Objective = Could you rewrite everything from the line containing "Click the help question mark icon" down to the end of the listing below as a numbered list, leaving out any blank lines?

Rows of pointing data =
►

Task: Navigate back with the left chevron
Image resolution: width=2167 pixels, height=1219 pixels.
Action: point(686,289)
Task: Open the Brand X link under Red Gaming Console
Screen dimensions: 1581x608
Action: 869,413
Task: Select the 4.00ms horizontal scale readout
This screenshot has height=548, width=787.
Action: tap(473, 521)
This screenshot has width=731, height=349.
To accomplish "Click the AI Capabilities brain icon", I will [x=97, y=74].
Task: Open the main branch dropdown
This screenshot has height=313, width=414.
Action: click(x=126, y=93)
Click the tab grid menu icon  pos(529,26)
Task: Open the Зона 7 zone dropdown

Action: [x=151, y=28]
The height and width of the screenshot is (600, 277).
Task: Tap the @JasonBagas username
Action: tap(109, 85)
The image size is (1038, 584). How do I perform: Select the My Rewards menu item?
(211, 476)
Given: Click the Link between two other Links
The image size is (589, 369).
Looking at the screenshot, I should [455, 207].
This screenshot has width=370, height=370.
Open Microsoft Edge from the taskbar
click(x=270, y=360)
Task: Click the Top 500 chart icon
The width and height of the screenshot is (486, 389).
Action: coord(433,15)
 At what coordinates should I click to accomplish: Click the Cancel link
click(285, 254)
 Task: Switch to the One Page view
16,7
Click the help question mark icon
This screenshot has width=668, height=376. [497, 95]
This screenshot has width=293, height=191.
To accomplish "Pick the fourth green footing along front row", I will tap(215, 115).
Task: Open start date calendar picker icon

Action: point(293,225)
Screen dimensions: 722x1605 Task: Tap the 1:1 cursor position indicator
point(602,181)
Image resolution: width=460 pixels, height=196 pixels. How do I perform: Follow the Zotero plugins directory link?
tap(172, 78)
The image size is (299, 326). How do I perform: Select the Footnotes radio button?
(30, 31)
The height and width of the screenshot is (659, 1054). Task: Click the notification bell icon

◄

Output below =
1. Click the help question mark icon
2. This screenshot has width=668, height=376. [497, 95]
3. This screenshot has width=293, height=191.
4. To accomplish "Pick the fourth green footing along front row", I will tap(215, 115).
5. Task: Open start date calendar picker icon
6. Action: point(293,225)
7. Screen dimensions: 722x1605 Task: Tap the 1:1 cursor position indicator
8. point(602,181)
9. Image resolution: width=460 pixels, height=196 pixels. How do I perform: Follow the Zotero plugins directory link?
10. tap(172, 78)
11. The image size is (299, 326). How do I perform: Select the Footnotes radio button?
12. (30, 31)
13. The height and width of the screenshot is (659, 1054). Task: Click the notification bell icon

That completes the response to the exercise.